- [Task goal] Pictures must not appear in the copy. Restate exactly the lines below from the one with "Where should I" through the one with "Click Nigeria Android", inclusive.

- [Available data]
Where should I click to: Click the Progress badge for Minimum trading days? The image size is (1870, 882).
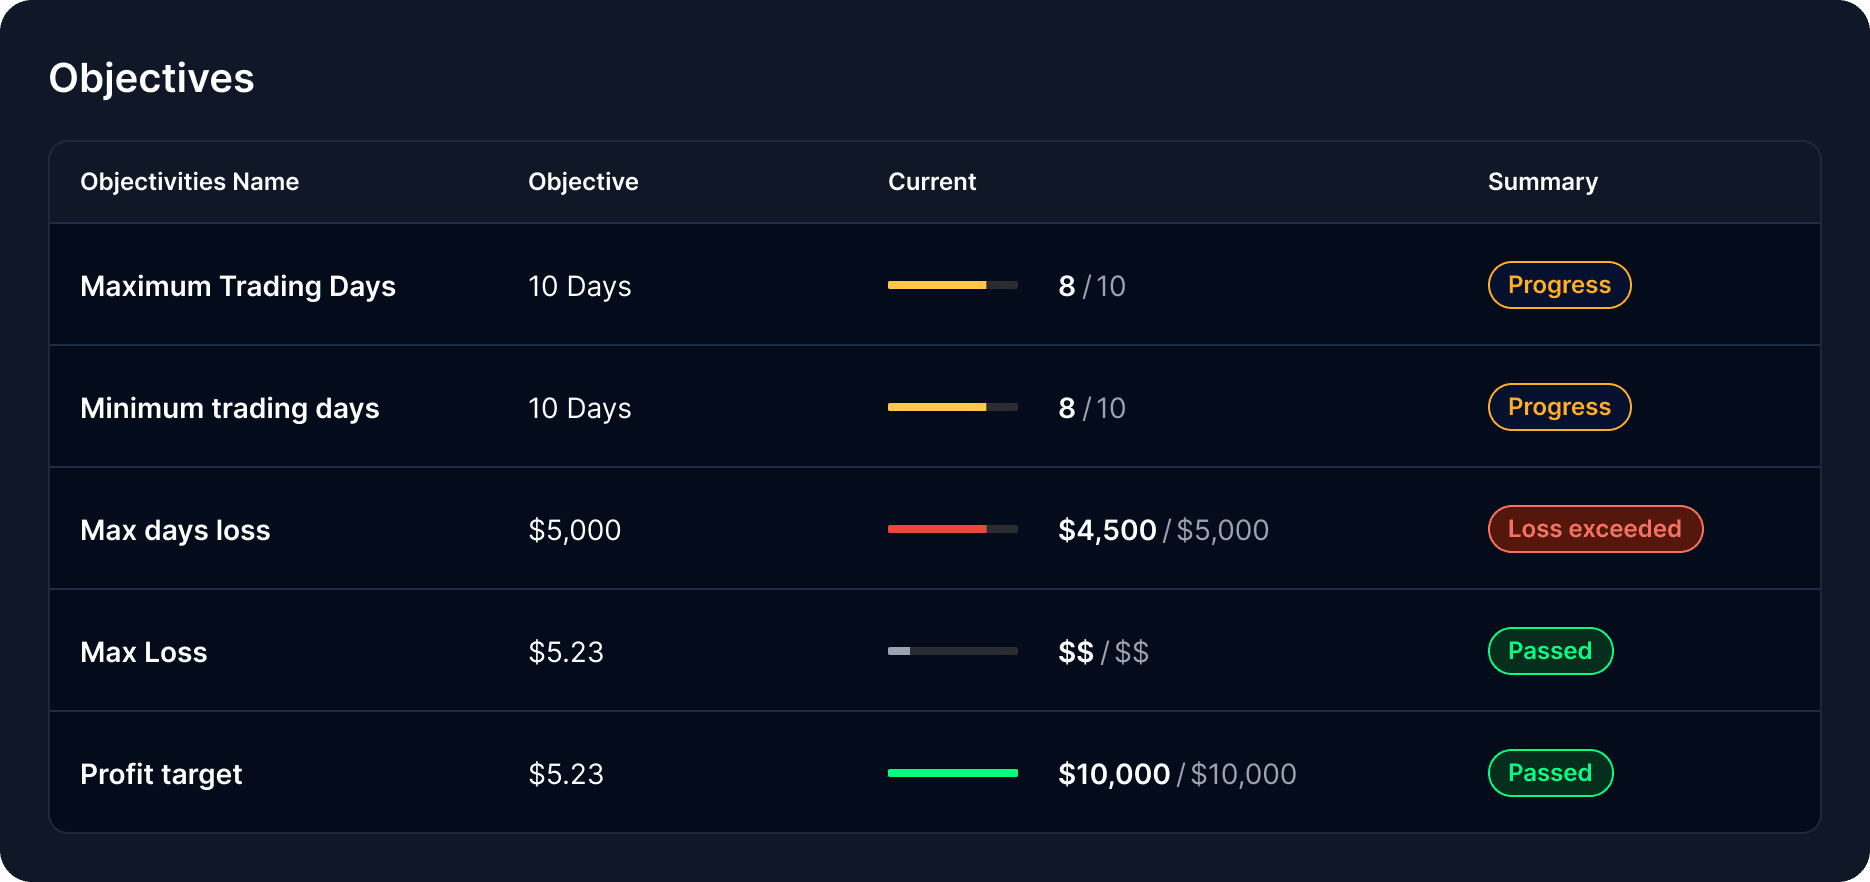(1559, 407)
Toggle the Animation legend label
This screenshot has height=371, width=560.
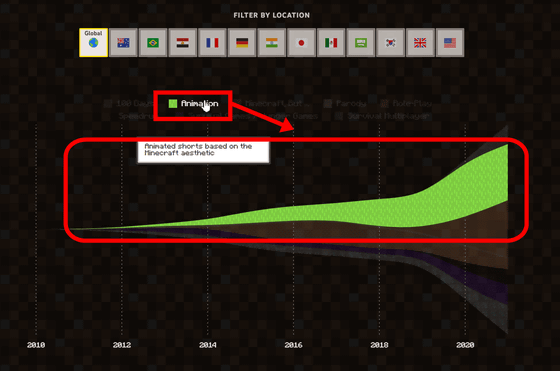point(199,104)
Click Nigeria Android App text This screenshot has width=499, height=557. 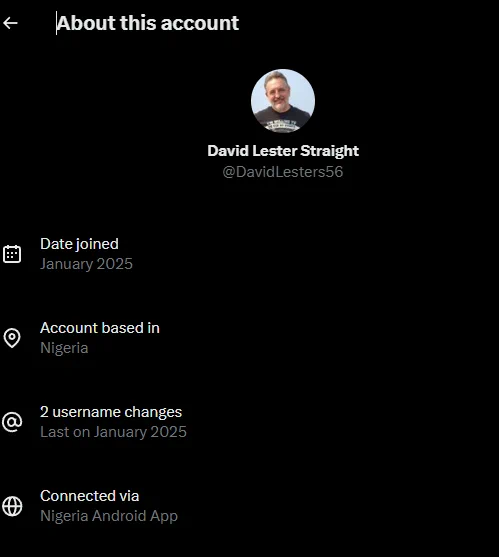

--

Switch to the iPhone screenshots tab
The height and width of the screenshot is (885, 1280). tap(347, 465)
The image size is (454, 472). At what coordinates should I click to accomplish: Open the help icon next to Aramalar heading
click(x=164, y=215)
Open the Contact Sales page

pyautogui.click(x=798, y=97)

--

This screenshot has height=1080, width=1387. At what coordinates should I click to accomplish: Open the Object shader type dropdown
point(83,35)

- [Exercise output]
Where should I click to: Click the Progress badge for Minimum trading days? The image size is (1870, 882).
(1559, 407)
Toggle the Animation legend label
This screenshot has height=371, width=560.
point(199,104)
Click Nigeria Android App text This screenshot has width=499, height=557. 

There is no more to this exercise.